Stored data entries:

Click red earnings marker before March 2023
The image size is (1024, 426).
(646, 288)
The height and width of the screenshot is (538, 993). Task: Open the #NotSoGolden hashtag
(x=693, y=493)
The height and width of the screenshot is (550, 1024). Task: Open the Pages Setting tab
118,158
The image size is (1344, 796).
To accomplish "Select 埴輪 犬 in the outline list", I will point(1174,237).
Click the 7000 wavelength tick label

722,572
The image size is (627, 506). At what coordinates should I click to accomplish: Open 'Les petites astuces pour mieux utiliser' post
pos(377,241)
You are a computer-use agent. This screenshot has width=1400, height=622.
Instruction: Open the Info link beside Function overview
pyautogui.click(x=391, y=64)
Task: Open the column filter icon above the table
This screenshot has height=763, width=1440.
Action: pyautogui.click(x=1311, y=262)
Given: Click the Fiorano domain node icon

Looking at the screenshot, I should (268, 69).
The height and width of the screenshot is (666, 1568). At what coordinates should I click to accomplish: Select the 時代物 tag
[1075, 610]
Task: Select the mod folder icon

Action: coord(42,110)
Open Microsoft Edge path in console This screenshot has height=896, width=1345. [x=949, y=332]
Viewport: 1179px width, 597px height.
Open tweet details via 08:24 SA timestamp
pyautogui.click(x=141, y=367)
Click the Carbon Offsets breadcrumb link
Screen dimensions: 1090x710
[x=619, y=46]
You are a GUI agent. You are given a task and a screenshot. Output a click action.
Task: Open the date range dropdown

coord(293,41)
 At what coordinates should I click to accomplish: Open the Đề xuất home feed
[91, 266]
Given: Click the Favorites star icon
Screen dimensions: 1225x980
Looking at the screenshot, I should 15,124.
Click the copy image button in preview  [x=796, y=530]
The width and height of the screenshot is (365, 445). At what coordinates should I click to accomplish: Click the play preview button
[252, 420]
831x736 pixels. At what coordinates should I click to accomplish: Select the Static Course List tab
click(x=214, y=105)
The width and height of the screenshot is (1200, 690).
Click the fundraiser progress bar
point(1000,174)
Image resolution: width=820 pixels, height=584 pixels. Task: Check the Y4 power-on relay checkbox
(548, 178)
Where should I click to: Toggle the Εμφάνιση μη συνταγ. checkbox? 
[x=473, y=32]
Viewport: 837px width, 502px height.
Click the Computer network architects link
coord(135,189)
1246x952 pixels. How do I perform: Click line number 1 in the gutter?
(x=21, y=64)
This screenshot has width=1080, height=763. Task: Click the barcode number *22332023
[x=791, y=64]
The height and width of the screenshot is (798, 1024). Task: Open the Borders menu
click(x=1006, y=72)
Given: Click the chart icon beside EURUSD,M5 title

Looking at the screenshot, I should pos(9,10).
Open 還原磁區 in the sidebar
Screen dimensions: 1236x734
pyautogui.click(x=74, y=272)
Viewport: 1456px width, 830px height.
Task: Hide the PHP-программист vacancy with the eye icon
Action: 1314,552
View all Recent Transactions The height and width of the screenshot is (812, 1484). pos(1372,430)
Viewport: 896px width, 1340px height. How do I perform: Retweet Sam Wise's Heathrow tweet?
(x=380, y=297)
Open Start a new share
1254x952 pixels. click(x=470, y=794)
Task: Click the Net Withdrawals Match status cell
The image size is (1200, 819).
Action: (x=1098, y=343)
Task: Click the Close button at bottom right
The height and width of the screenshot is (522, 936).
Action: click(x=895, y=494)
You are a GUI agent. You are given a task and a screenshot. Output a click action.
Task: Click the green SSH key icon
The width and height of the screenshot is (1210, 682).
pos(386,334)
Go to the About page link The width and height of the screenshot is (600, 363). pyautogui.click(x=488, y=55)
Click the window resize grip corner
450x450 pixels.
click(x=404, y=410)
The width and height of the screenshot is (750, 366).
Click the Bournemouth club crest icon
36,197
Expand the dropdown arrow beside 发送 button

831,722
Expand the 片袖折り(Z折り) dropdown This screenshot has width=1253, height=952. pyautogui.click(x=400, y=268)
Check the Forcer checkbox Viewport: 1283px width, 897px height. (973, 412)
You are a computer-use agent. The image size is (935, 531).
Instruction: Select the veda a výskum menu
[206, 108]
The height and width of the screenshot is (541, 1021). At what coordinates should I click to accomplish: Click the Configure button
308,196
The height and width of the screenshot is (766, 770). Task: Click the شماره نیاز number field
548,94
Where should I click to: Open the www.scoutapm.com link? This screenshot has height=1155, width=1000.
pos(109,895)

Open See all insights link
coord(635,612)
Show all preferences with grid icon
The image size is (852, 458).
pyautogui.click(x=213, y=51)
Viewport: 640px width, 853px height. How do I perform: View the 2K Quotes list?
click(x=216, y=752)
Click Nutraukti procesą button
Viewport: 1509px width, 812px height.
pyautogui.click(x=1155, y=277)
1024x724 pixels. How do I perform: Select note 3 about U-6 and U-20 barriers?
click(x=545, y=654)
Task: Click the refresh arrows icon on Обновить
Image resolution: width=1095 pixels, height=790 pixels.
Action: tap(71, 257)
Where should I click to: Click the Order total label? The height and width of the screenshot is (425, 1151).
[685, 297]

● Required work
Repeat the data word for word, starting at its first line and stopping after the line that contains "You are a computer-use agent. This".

● Answer box
Click red earnings marker before March 2023
The image size is (1024, 426).
(646, 288)
The height and width of the screenshot is (538, 993). Task: Open the #NotSoGolden hashtag
(x=693, y=493)
The height and width of the screenshot is (550, 1024). Task: Open the Pages Setting tab
118,158
The image size is (1344, 796).
To accomplish "Select 埴輪 犬 in the outline list", I will point(1174,237).
Click the 7000 wavelength tick label

722,572
The image size is (627, 506). At what coordinates should I click to accomplish: Open 'Les petites astuces pour mieux utiliser' post
pos(377,241)
You are a computer-use agent. This screenshot has width=1400, height=622.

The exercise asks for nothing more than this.